Armed with cues from the cast's mannerisms and biographies, Abrahamson and screenwriter Campbell's film unfolds as a series of languid, summer teenage hook-ups.
In the film, Reynor's Richard Karlsen is the beloved captain of the school rugby team: a "super-rich" kid with a car, free access to the family beach house, and plenty of bros to hang out with. He seems to have his pick with girls, too, but unwisely becomes besotted with Lara (Róisín Murphy), the main squeeze of mutual friend, Conor (Sam Keeley).
Richard flashes his smile, woos Lara and soon becomes irritated by her continuing relationship with Conor, leading, finally, to an altercation. "We've never really seen Irish middle-class people like this before," says Gavin Drea. "We've never seen them as a varied group of people. They're always caricatures." "They're Fade Street," adds Keeley.
On paper, it's hardly the most sympathetic or heroic part but in a film composed of cool, level-headed meditations on teen life in Ireland, Richard is more than a scheming rich kid.

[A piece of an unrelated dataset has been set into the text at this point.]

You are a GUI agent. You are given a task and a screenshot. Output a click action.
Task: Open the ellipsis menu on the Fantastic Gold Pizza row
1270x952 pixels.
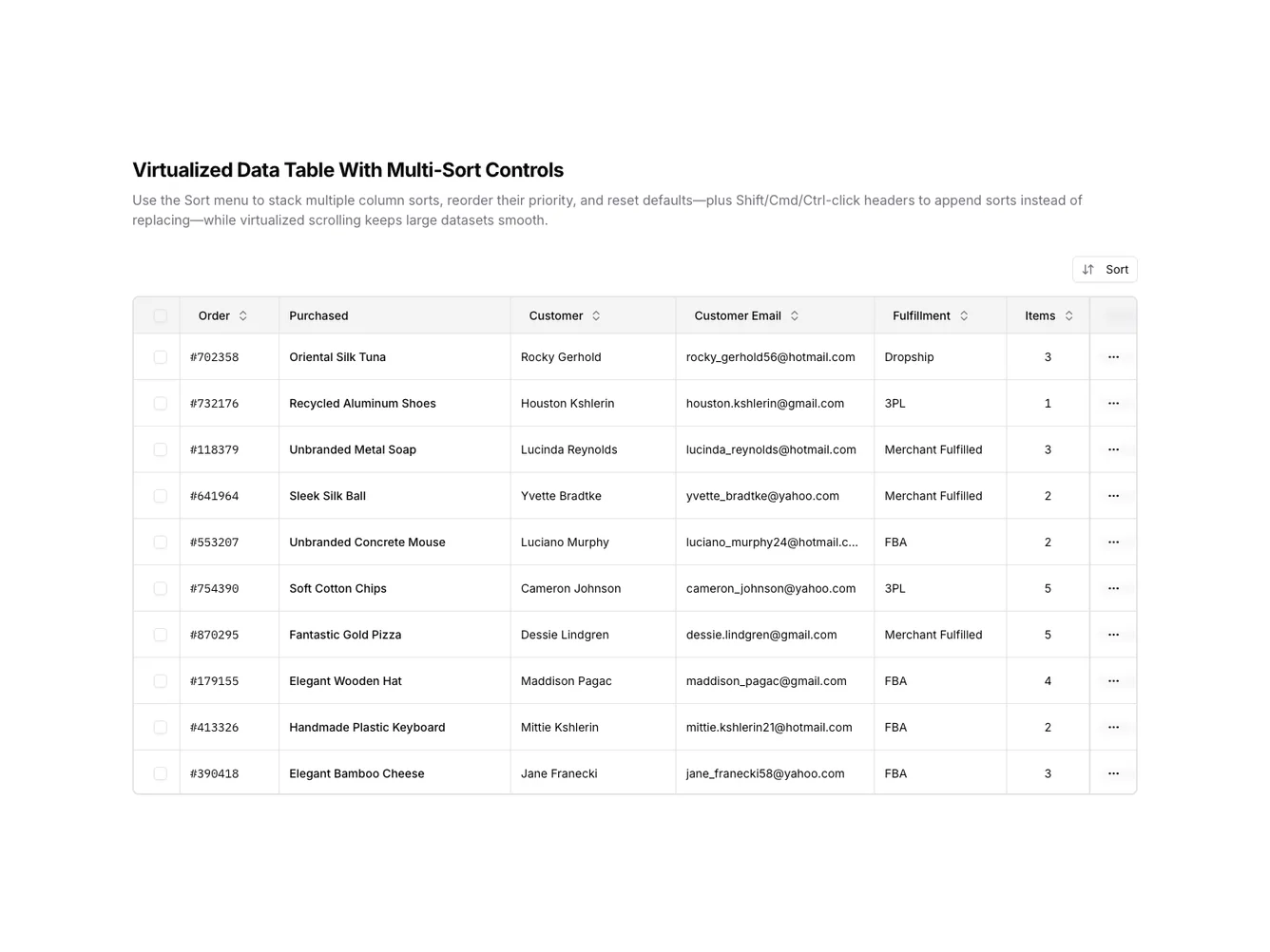point(1112,634)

"If you live in Dublin and go to certain schools you can't avoid people like Richard," says Drea, who plays Richard's best friend, Stephen. "You probably shouldn't feel sorry for him but you do. I think that is what's special about Lenny's films. It doesn't matter if you're Adam and Paul [ the eponymous heroin addicts from Abrahamson's 2004 film] or Richard, the films are about how people cope."